__EXERCISE PROMPT__:
Please retype only the lines below that run from the one containing "You are a GUI" through the last line, both included, without altering a word.

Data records

>>>>>

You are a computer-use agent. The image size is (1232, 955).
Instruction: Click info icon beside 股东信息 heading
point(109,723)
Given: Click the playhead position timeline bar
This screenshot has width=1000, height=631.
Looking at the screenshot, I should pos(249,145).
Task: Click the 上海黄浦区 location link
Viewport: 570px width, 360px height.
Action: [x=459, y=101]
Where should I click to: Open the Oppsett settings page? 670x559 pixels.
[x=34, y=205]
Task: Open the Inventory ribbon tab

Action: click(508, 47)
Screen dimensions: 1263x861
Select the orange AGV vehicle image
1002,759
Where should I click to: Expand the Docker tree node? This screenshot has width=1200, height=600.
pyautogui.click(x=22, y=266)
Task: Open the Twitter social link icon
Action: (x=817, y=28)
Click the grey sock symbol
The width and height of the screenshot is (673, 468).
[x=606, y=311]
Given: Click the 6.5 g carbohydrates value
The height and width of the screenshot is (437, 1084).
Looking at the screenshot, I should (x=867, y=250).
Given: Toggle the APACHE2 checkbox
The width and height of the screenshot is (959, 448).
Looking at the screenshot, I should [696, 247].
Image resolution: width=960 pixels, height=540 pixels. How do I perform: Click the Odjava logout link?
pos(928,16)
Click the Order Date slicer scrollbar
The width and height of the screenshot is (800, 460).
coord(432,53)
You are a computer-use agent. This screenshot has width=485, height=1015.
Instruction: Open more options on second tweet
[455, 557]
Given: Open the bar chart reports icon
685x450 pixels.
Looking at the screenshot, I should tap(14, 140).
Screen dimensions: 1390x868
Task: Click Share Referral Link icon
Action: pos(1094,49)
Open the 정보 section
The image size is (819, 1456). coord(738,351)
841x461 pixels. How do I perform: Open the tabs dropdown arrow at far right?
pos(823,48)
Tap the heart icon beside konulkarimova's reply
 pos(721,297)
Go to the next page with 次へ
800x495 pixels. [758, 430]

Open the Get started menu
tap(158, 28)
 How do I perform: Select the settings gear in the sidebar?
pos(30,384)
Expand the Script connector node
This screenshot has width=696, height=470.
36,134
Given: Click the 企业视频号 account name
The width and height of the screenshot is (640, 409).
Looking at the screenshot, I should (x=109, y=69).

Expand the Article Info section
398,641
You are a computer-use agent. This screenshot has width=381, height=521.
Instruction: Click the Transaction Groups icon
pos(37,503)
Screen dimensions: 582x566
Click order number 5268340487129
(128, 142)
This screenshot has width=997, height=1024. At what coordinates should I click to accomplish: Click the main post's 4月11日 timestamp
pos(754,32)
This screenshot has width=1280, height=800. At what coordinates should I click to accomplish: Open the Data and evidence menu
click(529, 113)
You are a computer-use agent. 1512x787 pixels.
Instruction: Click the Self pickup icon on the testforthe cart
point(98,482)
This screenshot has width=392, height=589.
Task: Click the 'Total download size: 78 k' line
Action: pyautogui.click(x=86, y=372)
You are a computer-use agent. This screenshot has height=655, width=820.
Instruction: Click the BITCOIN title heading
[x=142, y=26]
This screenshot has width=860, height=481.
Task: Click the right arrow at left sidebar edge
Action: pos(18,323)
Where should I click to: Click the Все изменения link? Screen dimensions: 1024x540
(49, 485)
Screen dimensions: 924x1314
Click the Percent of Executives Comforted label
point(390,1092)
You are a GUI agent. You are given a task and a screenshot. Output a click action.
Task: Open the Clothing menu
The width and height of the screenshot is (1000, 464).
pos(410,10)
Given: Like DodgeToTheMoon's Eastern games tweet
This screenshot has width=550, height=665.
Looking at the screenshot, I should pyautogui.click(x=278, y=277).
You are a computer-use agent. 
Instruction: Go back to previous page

<<<<<

__TASK RESPONSE__:
You are a GUI agent. You are given a task and a screenshot. Output a click action.
Task: Open the Clothing menu
The width and height of the screenshot is (1000, 464).
pos(410,10)
Given: Like DodgeToTheMoon's Eastern games tweet
This screenshot has width=550, height=665.
Looking at the screenshot, I should pyautogui.click(x=278, y=277).
You are a computer-use agent. 
Instruction: Go back to previous page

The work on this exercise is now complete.